Cabinet last week approved a proposal by Ports and Shipping Minister Arjuna Ranatunga to amend the 2013 gazette which exporters said was done on the pretext of giving greater benefit to exporters and importers despite the Ministry never consulting them beforehand.
The country’s biggest exporter, the Joint Apparel Association Forum (JAAF), National Chamber of Exporters, Exporters Association of Sri Lanka, Sri Lanka Shippers Council, Import Section of the Ceylon Chamber, Seafood Exporters, tea industry and Free Trade Zone Manufacturers Association, Spices and Allied Products Association, Pettah Importers, Fibre Exporters, Exporters Association of Sri Lanka, Boat Manufacturers and Fruit and Vegetable Manufacturers among others have expressed shock that some industry-related shipping representatives would have lobbied for this with the Minister of Ports and Shipping.
Industry sources said that some of the shipping lines and agencies were very unhappy as they had lost millions of dollars when the Government authorities in 2013 stopped collecting anti-competitive charges and brought in a transparent mechanism.

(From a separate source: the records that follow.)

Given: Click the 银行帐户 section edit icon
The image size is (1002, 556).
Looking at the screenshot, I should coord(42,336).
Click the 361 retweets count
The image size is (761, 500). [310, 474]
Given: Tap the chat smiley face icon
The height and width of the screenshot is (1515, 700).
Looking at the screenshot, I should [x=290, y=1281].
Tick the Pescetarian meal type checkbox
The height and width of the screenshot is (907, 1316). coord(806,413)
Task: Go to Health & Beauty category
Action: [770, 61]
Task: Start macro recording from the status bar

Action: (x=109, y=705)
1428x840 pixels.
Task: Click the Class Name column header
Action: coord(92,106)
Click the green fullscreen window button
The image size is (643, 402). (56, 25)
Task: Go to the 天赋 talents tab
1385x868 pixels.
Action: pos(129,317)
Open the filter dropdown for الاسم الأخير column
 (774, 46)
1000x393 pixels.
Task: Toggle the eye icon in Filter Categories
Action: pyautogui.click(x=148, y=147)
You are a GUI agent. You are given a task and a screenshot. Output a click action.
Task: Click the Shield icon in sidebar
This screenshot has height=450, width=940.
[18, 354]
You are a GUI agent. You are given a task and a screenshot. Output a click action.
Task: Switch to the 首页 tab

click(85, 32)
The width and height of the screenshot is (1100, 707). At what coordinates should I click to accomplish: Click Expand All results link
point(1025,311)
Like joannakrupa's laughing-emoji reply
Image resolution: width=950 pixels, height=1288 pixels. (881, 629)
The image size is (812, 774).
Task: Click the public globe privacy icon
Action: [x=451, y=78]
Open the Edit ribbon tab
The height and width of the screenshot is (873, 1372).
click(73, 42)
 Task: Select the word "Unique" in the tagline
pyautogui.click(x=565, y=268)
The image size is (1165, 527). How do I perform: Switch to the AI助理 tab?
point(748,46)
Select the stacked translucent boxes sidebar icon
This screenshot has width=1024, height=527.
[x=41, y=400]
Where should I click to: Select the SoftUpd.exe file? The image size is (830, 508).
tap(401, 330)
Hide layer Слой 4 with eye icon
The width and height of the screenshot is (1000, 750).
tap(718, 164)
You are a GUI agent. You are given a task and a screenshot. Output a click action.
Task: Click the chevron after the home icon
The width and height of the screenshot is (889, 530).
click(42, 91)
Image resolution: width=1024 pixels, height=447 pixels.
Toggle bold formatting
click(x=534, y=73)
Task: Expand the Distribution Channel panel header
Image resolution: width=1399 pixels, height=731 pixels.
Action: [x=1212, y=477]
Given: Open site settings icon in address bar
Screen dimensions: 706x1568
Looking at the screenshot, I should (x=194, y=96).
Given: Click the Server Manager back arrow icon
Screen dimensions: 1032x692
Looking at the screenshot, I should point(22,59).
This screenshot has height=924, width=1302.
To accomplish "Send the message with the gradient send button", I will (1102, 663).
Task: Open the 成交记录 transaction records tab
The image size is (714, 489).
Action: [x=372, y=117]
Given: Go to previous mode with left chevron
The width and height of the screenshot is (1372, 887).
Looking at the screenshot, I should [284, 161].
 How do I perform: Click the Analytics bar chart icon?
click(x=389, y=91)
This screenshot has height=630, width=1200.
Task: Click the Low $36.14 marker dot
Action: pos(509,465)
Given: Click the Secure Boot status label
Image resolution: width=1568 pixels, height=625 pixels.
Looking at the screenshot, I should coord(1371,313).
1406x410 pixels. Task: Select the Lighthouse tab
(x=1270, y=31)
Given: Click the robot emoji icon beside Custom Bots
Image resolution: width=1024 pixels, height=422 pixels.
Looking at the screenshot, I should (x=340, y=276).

“The Government has been completely misled as per the Cabinet note,” an exporter charged.
The Cabinet paper approved last week says the law has prohibited the collection of THC. Actually, what the law has only done is make the contracting party of the freight pay the shipping line at origin or destination including THC.
This brought market forces into play and today when buyers negotiate freight they pay all these charges as part of the all-inclusive freight rates. Similarly, Sri Lankan exporters who negotiate freight pay all these charges to the line or the agent as per quoted in the all-inclusive rate.
If the Government allows the freight to be broken and collected locally as separate components, on one hand the Government has intervened to force local parties to pay what the buyers have to pay. This would not help our exporters or the importers as freight will be once again be artificially inflated. The whole export and import community requests the intervention of the President, Prime Minister, Finance Minister, International Trade Minister and the Ports and Shipping Minister to re-visit this Cabinet approval made on 9 May 2017.
Further, exports and importers questioned how a gazette that was issued by an Executive President, not a Minister, could be amended by a line minister. One exporter said that when this gazette was published the then President could have signed it as a Minister of Ports and Shipping as he was holding that portfolio, but instead he decided that in the national interest it should be signed as President so that it could not be easily overruled.
Others said that interested parties have shown a tax benefit by breaking down the freight, whereas in effect it may not be the case. The industry will protest the move with the Ports and Shipping Minister and the Government.